- Arcade flyer
- Developer: Atari, Inc.
- Publishers: Atari, Inc.
- Designers: Dave Ralston Mike Hally
- Programmers: Greg Rivera Norm Avellar
- Artist: Dave Ralston
- Composers: Earl Vickers Jeff Gusman
- Platform: Arcade
- Release: NA: January 1984; EU: February 1984; JP: 1984;
- Genre: Shoot 'em up
- Mode: Single-player
- Arcade system: Atari Laserdisc

= Firefox (video game) =

1984 video game

Firefox is a 1984 shoot 'em up arcade video game based on the 1982 film of the same name starring Clint Eastwood. It was produced in 1984 as Atari's only LaserDisc video game. (Note: Although Firefox was the only game to be developed by the company, Atari would publish the European versions of the Cinematronics games Dragon's Lair and Space Ace. These versions of the games, which featured major hardware and software differences from their original North American counterparts, were produced independently by the company's European branch in Tipperary, Ireland.) Like Atari's first-person Star Wars and Empire Strikes Back, Firefox came as both an upright and sit down cabinet with a yoke style controller.

==Development==

Gameplay screenshot

Firefox was primarily designed by Mike Hally and Dave Ralston, and programmed by Greg Rivera and Norm Avellar.

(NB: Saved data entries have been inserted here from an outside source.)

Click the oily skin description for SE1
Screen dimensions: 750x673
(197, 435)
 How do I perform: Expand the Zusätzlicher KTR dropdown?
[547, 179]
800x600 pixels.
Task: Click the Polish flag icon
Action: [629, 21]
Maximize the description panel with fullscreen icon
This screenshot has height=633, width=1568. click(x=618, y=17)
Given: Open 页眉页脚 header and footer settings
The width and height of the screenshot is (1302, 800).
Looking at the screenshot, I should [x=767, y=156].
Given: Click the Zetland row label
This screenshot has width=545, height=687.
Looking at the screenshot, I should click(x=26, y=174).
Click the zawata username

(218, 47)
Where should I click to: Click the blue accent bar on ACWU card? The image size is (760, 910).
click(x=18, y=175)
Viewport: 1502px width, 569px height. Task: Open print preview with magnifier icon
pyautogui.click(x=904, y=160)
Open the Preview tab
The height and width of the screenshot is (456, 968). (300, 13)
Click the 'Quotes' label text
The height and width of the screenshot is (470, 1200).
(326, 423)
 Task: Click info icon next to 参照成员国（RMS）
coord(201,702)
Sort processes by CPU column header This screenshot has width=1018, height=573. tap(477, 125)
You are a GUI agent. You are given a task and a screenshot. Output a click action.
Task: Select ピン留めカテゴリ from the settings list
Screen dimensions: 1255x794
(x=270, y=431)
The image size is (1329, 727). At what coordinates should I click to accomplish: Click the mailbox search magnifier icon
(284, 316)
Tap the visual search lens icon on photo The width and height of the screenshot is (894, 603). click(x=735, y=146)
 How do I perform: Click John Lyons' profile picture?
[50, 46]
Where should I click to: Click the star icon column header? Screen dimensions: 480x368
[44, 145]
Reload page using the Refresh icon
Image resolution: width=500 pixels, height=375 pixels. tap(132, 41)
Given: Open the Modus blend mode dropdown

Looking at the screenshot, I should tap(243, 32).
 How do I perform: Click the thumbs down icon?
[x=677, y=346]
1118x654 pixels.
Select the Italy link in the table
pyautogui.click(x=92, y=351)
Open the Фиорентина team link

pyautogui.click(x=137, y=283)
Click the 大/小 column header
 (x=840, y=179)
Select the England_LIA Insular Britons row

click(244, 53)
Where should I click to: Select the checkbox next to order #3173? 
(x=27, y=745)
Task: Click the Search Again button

The game's development budget was more than $1 million.

The cabinet has stereo sound with an additional headphone port and volume control in the front. All Firefox cabinets shipped with a 19" Amplifone raster monitor, and utilized an Atari quad-POKEY. Firefoxs power requirements necessitated the use of two Atari AR-II power supplies.

To collect the LaserDisc video, developers Mike Hally and Moe Shore sifted through 20 to 30 hours' worth of footage shot for the film. Most of the resulting footage was first-person shots filmed from helicopters flying over Greenland and Scandinavia.

Firefox shares a cabinet with I, Robot, although significantly fewer I, Robot machines were produced.

==Reception==
In Japan, Game Machine listed Firefox as the third most successful upright/cockpit arcade unit of March 1984. In the United States, it was the top-grossing laserdisc game on the Play Meter arcade charts in July 1984.